Australian aged care provider Regis has deployed an AI assistant that summarises clinical notes, flags resident concerns and sorts them by medical category — giving nursing managers a faster path through their daily paperwork and more time on the floor. The tool, called RegiCare Assist, has been in use since September 2025 and is now active across around 150 staff in Regis’ network of 72 aged care homes.
The Problem It Was Built to Solve
Clinical care managers at Regis homes start each shift by reading through progress notes and reports written by overnight carers and nurses. The volume is significant. Mariamma George, a clinical care manager at a Regis home in Cairns, described a typical 24-hour report as running to 68 pages. After uploading it to RegiCare Assist, she receives a three-page summary covering the key clinical events across the home.
For Dorkas Sangalang, a clinical care manager in Melbourne, the tool means she is fully briefed within 30 minutes of starting her shift — ready for the 9:30 a.m. team meeting where she coordinates follow-ups with registered nurses and personal care assistants. “My role is to make sure that nothing is missed,” Sangalang said.
Regis began planning its AI deployment in 2024, with leadership identifying documentation review as the most time-intensive part of a clinical manager’s day. “We realized that AI was really good at absorbing large blocks of text, picking up sentiment and picking up key themes,” said Imtiaz Bhayat, chief information officer at Regis.
How RegiCare Assist Works
RegiCare Assist was built using Microsoft Copilot Studio, a low-code platform for building AI-powered agents, and Microsoft Foundry, which provides access to large language models. Development was carried out by Regis with solutions partner Cognizant.
The assistant organises resident updates from daily progress notes into defined clinical categories including immediate concerns, clinical trends, agitation, signs of pain or infection, and bowel movements. Managers can then scan prioritised information rather than reading through unstructured reports in full.
To improve accuracy and safety, the tool uses RAG (retrieval augmented generation), which grounds the AI’s responses in a knowledge base built from Regis’ own clinical policies and procedures. The interface is click-based, with a set of approved prompts, which reduces the risk of ambiguous questions producing unreliable answers.
Prompt engineering played a significant role in the build process. Bhayat noted one early finding: including the word “all” when asking the system to summarise residents with outstanding needs was essential. Without it, some residents were dropped from the output. “Not having that word ‘all’ sometimes meant that people dropped off,” he said.
Guardrails Around Clinical Safety
Regis was deliberate about positioning the tool as support for clinical staff, not a replacement for their judgement. Rameez Hassan, chief nursing officer at Regis, said the boundaries were made explicit from the start. “We told them: This (AI) is to support you, not replace your clinical judgment or decision-making. We put those parameters clearly in place because resident safety is critical.”
Frontline managers were involved throughout the development process — both to ensure their buy-in and to validate that the system would not compromise resident safety in practice.
On data protection, the AI assistant runs within Regis’ own secure environment, with controls governing how resident information is accessed and shared. Regis selected Microsoft’s platform partly because of its security architecture and ease of use, Bhayat said.
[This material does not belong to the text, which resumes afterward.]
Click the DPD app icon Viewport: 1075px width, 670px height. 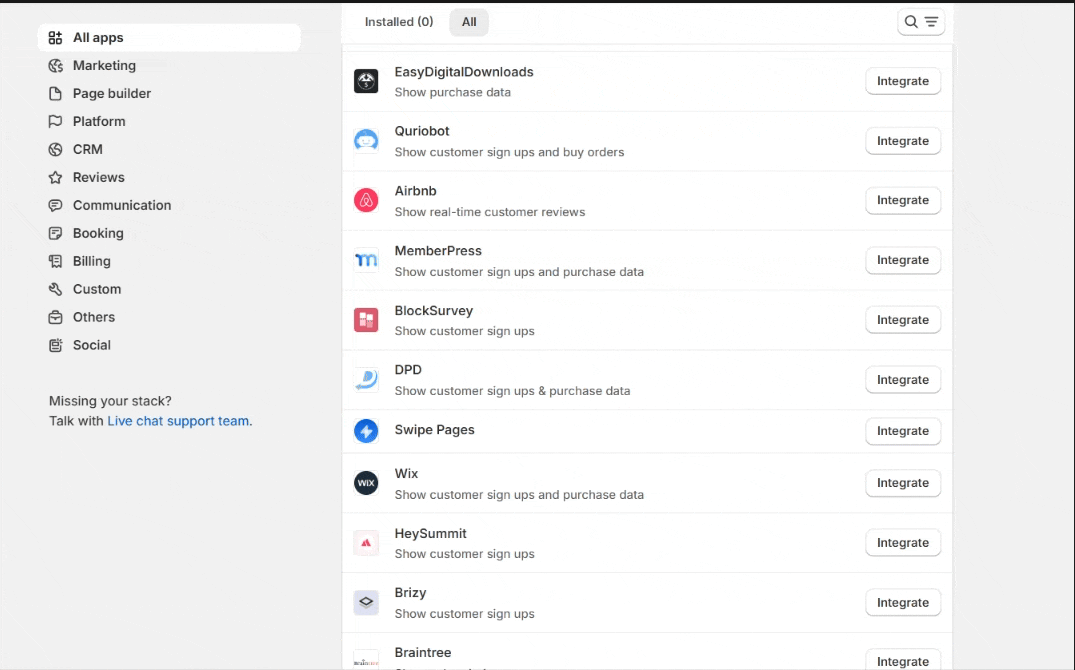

Early Results and What Comes Next
Regis’ chief nursing officer acknowledged it is still too early to measure whether RegiCare Assist has improved clinical governance outcomes. The feedback from clinical managers using the system has been positive, with both Sangalang and George reporting lower anxiety levels and greater confidence at the start of each shift.
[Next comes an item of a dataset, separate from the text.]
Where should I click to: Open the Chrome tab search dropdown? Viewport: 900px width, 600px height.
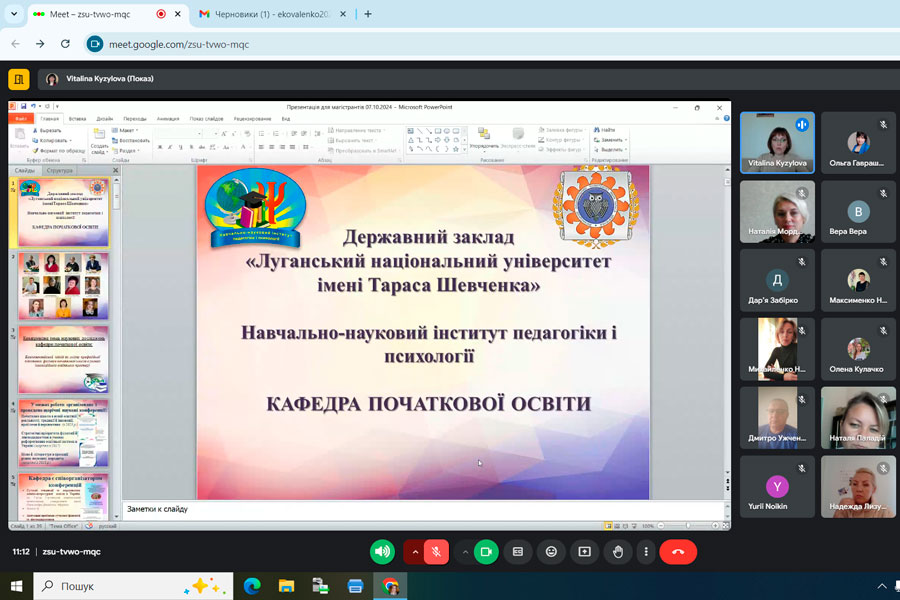click(x=13, y=14)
“We are on top of incidents and not stressing about the 24-hour report,” George said. “Now our notes are at a manageable level.”
For Sangalang, the practical difference is more time away from the screen. “Instead of focusing on paperwork, I have more time to walk the floor — and to actually sit down with residents and listen to their feedback.”
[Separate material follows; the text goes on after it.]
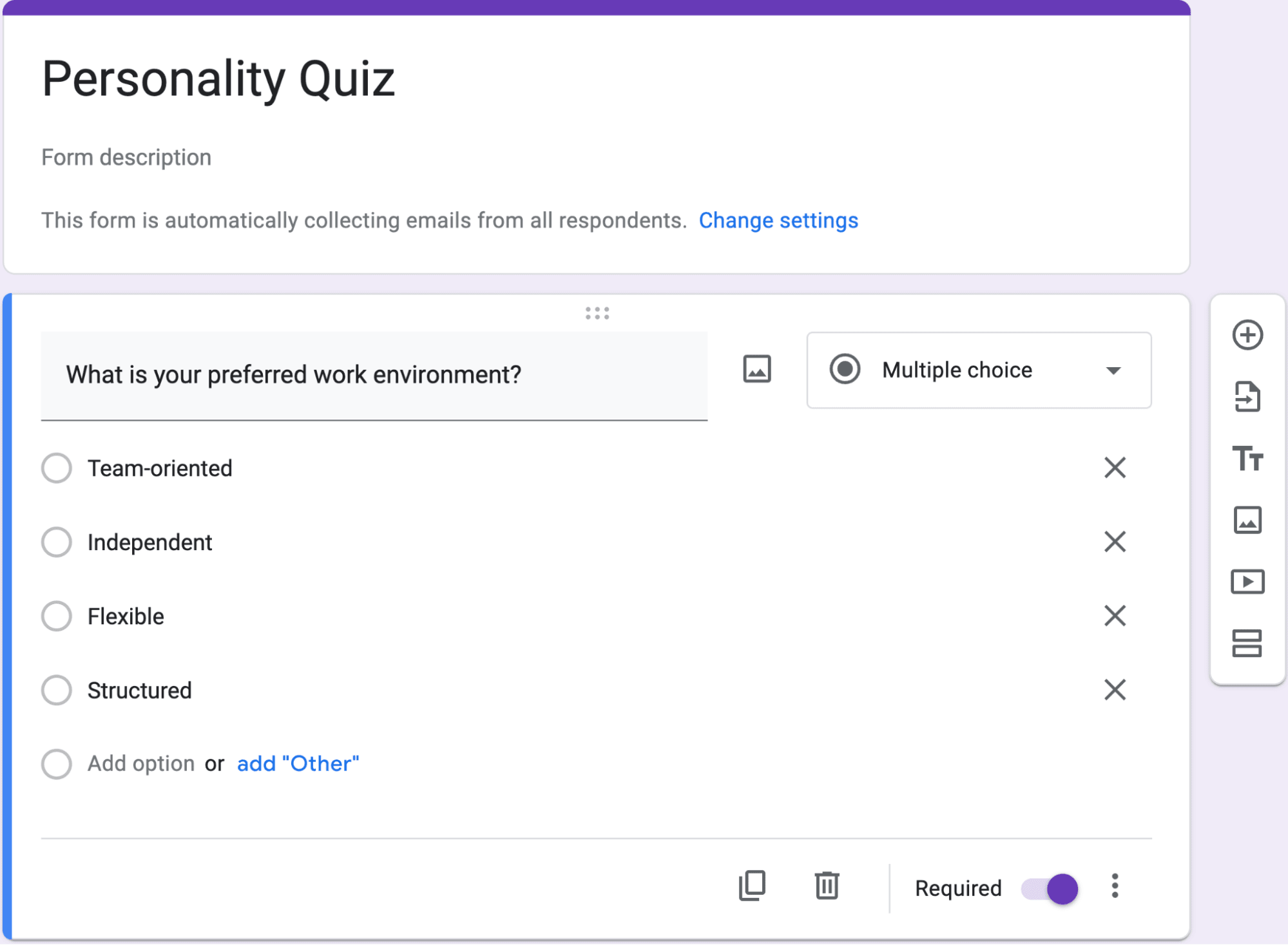Toggle the Required switch off
This screenshot has height=945, width=1288.
(x=1050, y=889)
Regis has identified the next development priority: integrating RegiCare Assist directly with its existing care management system so that managers no longer need to manually upload the 24-hour report. As Bhayat put it: “The less time we spend on a computer, the more time we can spend thinking about the care of the resident, with them.”
Why It Matters
The Regis deployment illustrates what practical AI adoption looks like in a regulated, high-stakes care environment. The technology is not replacing clinical roles — it is being applied to the most paper-heavy part of a manager’s day, with human review built into every step. The specific focus on prompt engineering, privacy controls and frontline staff involvement during development reflects the kind of groundwork that tends to separate sustainable AI rollouts from those that stall at the pilot stage.
With the tool now running across 72 homes and around 150 staff, Regis is building a real-world evidence base for AI-assisted clinical administration — one that other aged care providers will likely be watching closely.